Eigenwijs, zelfverzekerd en zelfs een beetje koppig. Marko Vejinovic kwam zichzelf in zijn korte carrière diverse keren tegen. Inmiddels lijkt het kwartje gevallen. Hij heeft de rol als controleur omarmd en staat open voor kritiek van trainers. Toch is dat eigenzinnige nooit verdwenen. Binnen en buiten de lijnen is Vejinovic anders. ‘Je moet je ook buiten de lijnen ontwikkelen. Het zelfvertrouwen en het plezier dat je op het veld hebt, creëer je ook daarbuiten. Voor mij begint dat met een fijne omgeving. Ik heb een vriendin, een hond en een kat. Een goede basis dus. Daarnaast probeer ik mezelf te ontwikkelen. Ik heb mijn havo afgemaakt en wil nu een paar opleidingen vanuit huis gaan volgen.
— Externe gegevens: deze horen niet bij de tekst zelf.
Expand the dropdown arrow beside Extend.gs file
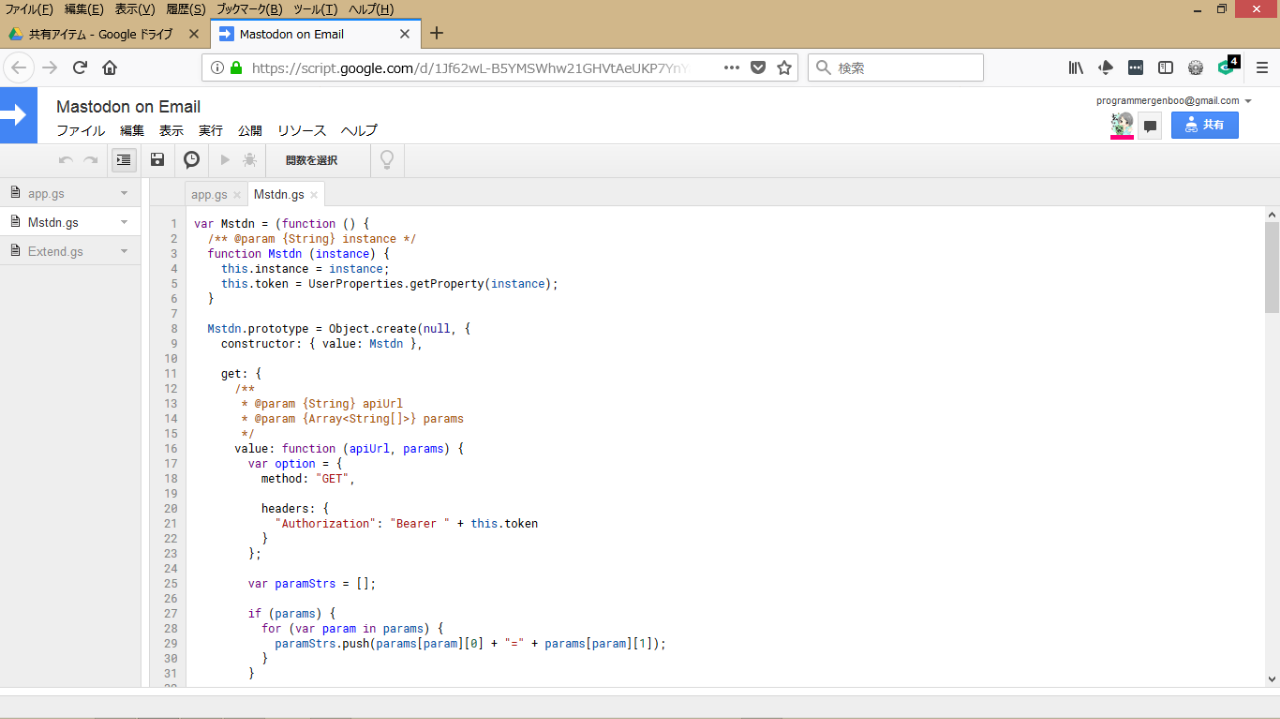Screen dimensions: 1280x719 click(x=124, y=251)
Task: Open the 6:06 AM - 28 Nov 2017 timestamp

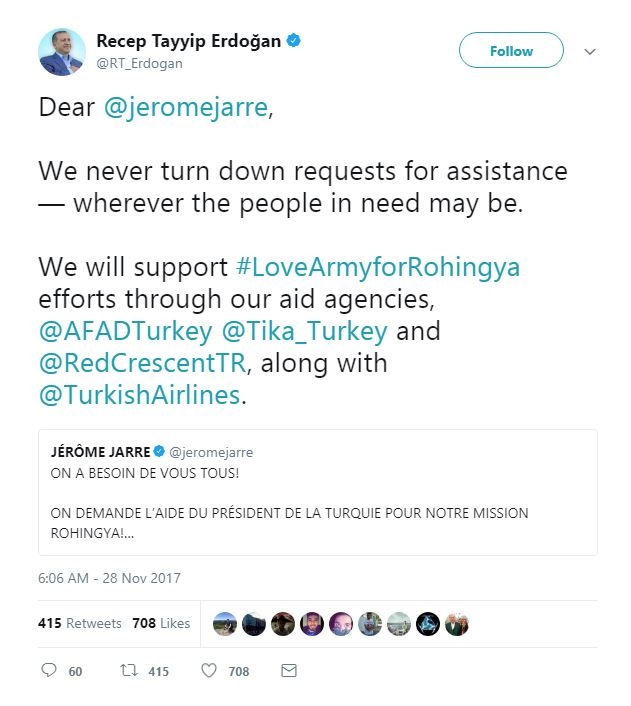Action: click(109, 578)
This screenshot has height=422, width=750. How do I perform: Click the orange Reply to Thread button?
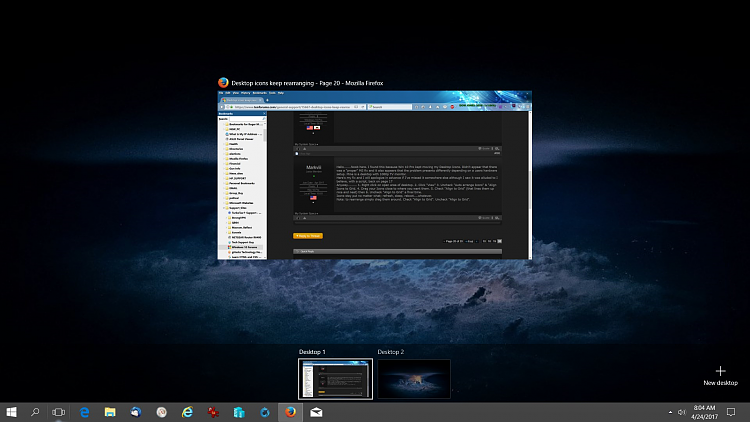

Iets waar ik na mijn carrière wat mee kan. Mijn vriendin en ik willen op den duur een eigen bedrijfje én een goed doel beginnen. Je moet niet alleen met voetbal, voetbal, voetbal bezig zijn. Je moet je hoofd ook vrij kunnen maken. Eigenlijk heeft mijn vriendin Sophie mijn ogen geopend. Ik zat bij AZ, waar ik veel geld en mooie auto’s zag. Daardoor glij je zelf ook een beetje die kant op. Maar het gaat niet om kleding. Je mag best genieten van je geld, maar er is méér. Die spullen maken je maar voor één procent gelukkig.’
 
Iets terugdoen voor anderen is heel belangrijk. Vandaar dat goede doel’, vervolgt de middenvelder. ‘Bij Vitesse hebben we jaarlijks een dag voor mensen met een handicap, het Menzis G-voetbaltoernooi. Dat vind ik geweldig. Het gaat ook om mensen die het minder hebben. Dan is het niet alleen geld geven, maar ook eten, drinken, een mooie jas… Alle spullen die ik niet meer gebruik, brengen mijn ouders naar Servië. Een heel dorp loopt daar met mijn schoenen. Die kleine extra’s maken het verschil.’